Suara bariton tersebut membuat Alira dan Gea menoleh. Sesaat mereka terkejut dengan kehadiran Alingga dan kedua temannya. Namun untuk Alira, ia segera bersikap normal seperti sebelumnya.
"Hai sayang," sapa Gea pada Oscar yang sudah duduk di sebelahnya.
"Geser dong duduknya. Sempit nih," pinta Denis sambil mendorong tubuh Oscar.
"Sebelahan sama Alingga sono. Ganggu orang pacaran aja," usir Oscar.
"Nggak berani gue. Sebelahan sama mereka berdua itu kayak lagi ngelihat suami istri yang lagi berantem. Serem euy!"
Ucapan Denis membuat dirinya mendapat tatapan tajam dari Alira. Buru-buru Denis mengacungkan dua jari tangan kanannya. Mengambil satu kursi dari meja sebelah dan mulai duduk di atas kursi tersebut.
"Siapa yang ngijinin lo duduk di sini?" tanya Alira sinis.
"Ada larangan buat gue duduk di sini?" Alingga balik bertanya.
"Ada lah."
"Siapa yang buat?"
"Gue."
"Emang lo siapa? Yang punya cafe ini? Bukan, kan?"
Alira menggeram kesal saat mendengar pertanyaan Alingga. Ada saja jawaban yang membuat Alira kalah dari cowok tersebut.
"Nggak usah sok jodoh-jodohin gue sama orang lain. Jodoh lo aja belum lo temuin kok," ujar Alingga.
"Lo pikir gue kurang kerjaan banget? Segitunya mikirin jodoh lo," sahut Alira.
"Tadi? Kenapa lo nyuruh Gea pacaran sama gue? Lo mau buat gue dibenci sama temen deket gue?" Alingga melirik ke arah Oscar yang sedang asyik mengobrol dengan pacarnya.
"Otak lo nggak pernah bisa mikir yang positif tentang gue , ya?" tanya Alira pada Alingga.
"Lo sendiri gimana?
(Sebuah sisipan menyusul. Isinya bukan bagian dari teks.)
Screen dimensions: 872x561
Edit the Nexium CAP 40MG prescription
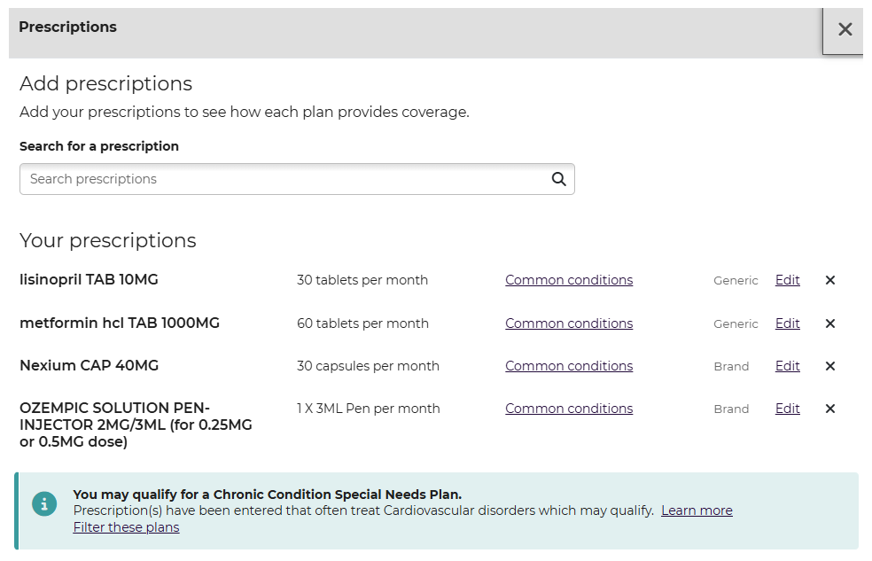click(787, 366)
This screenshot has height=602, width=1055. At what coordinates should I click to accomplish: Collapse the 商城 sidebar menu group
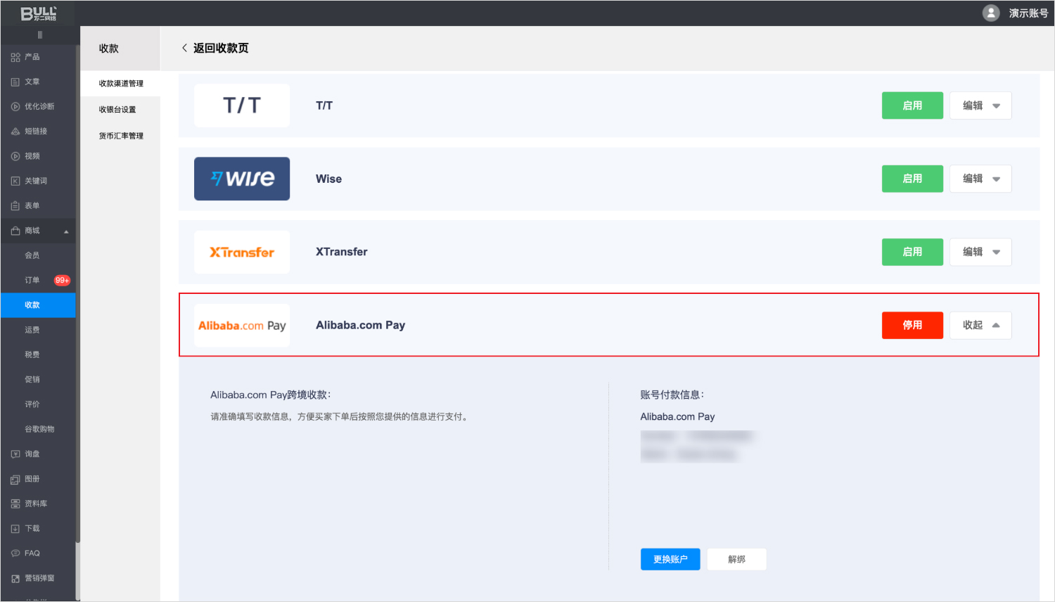click(x=66, y=231)
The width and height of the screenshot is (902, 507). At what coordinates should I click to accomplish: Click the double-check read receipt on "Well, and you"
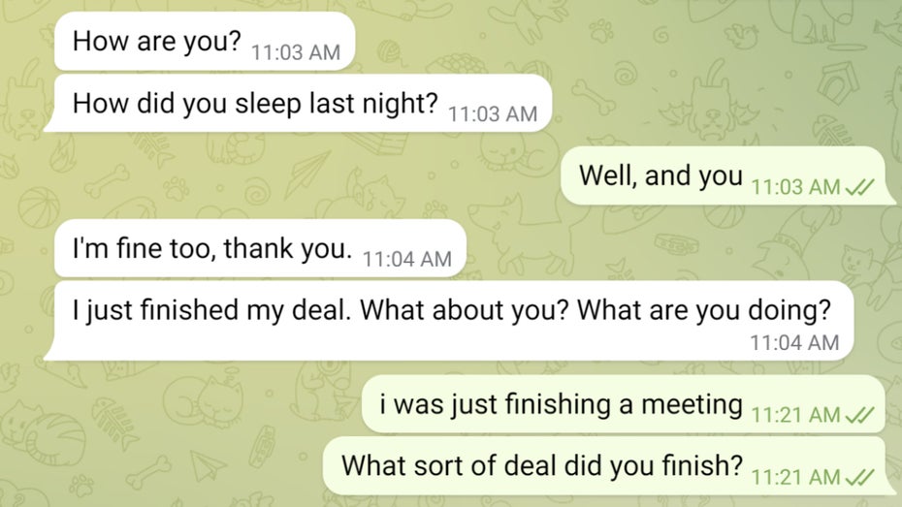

Kapan lo mikir kebaikan gue sama lo?"
"Lo aja nggak pernah memperlakukan gue dengan baik kok," sahut Alira cepat.
"Lo mau gue perlakukan kayak gimana? Cerita dong sama gue," tanya Alingga sambil mendekatkan dirinya dengan Alira.
"Jangan deket-deket! Jauhan sana!" Alira mendorong tubuh kekar Alingga supaya lebih jauh darinya.
"Jangan jauh-jauh, Al. Entar kalo gue kangen gimana?" tanya Alingga menunjukkan ekspresi sedih yang dibuat-buat.
"Jijik tau, Al! Lo kalo mau gombalin cewek, jangan sama gue," kata Alira bergidik ngeri.
"Gue maunya sama lo. Gimana dong?" Alingga kembali menggeser duduknya mendekati Alira.
"Alingga!" Alira kembali mendorong tubuh Alingga.
"Lo paham bahasa manusia nggak sih?"
"Enggak," jawab Alingga santai.
"Sumpah ya. Otak lo bener-bener udah geser. Udah mirip kayak orang gila."
"Iya Al iya," kata Alingga membuat Alira mengerutkan keningnya.
"Gue emang udah tergila-gila sama lo."
Ya Tuhan! Ingin sekali Alira menendang Alingga sampai kutub utara sana. Jika saja membunuh orang tidak dosa, sudah Alira pastikan ia akan menghabisi Alingga sejak pertama kali mereka bertemu. Menyebalkan.